→ Task data:
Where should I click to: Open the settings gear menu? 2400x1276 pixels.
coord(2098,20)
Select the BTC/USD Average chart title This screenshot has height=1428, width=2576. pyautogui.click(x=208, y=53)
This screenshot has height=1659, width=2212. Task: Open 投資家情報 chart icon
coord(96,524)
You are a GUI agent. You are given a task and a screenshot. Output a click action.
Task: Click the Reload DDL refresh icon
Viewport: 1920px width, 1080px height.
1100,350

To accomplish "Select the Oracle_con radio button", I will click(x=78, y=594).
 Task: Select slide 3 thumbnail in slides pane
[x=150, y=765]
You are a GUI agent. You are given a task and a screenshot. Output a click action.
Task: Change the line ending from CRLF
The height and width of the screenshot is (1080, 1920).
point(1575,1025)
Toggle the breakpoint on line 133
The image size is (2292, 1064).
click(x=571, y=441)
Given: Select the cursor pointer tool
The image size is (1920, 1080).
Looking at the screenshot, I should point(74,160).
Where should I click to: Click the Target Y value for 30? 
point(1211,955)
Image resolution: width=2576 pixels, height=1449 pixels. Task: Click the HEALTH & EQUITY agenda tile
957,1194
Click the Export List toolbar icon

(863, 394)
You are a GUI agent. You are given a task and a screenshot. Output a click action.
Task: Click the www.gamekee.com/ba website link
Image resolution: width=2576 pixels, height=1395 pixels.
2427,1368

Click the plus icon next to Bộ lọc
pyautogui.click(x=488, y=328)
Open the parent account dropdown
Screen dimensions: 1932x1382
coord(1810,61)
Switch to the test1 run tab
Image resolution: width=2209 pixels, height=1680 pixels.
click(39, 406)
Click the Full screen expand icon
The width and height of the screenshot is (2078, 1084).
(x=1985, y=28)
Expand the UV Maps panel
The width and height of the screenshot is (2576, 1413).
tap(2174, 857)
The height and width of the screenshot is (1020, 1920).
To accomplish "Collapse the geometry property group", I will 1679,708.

→ Work order:
Print all the records precisely.

→ Written response:
Where should I click to: Open the settings gear menu? 2400x1276 pixels.
coord(2098,20)
Select the BTC/USD Average chart title This screenshot has height=1428, width=2576. pyautogui.click(x=208, y=53)
This screenshot has height=1659, width=2212. Task: Open 投資家情報 chart icon
coord(96,524)
You are a GUI agent. You are given a task and a screenshot. Output a click action.
Task: Click the Reload DDL refresh icon
Viewport: 1920px width, 1080px height.
1100,350

To accomplish "Select the Oracle_con radio button", I will click(x=78, y=594).
 Task: Select slide 3 thumbnail in slides pane
[x=150, y=765]
You are a GUI agent. You are given a task and a screenshot. Output a click action.
Task: Change the line ending from CRLF
The height and width of the screenshot is (1080, 1920).
point(1575,1025)
Toggle the breakpoint on line 133
The image size is (2292, 1064).
click(x=571, y=441)
Given: Select the cursor pointer tool
The image size is (1920, 1080).
Looking at the screenshot, I should point(74,160).
Where should I click to: Click the Target Y value for 30? 
point(1211,955)
Image resolution: width=2576 pixels, height=1449 pixels. Task: Click the HEALTH & EQUITY agenda tile
957,1194
Click the Export List toolbar icon

(863, 394)
You are a GUI agent. You are given a task and a screenshot. Output a click action.
Task: Click the www.gamekee.com/ba website link
Image resolution: width=2576 pixels, height=1395 pixels.
2427,1368

Click the plus icon next to Bộ lọc
pyautogui.click(x=488, y=328)
Open the parent account dropdown
Screen dimensions: 1932x1382
coord(1810,61)
Switch to the test1 run tab
Image resolution: width=2209 pixels, height=1680 pixels.
click(39, 406)
Click the Full screen expand icon
The width and height of the screenshot is (2078, 1084).
(x=1985, y=28)
Expand the UV Maps panel
The width and height of the screenshot is (2576, 1413).
tap(2174, 857)
The height and width of the screenshot is (1020, 1920).
To accomplish "Collapse the geometry property group", I will 1679,708.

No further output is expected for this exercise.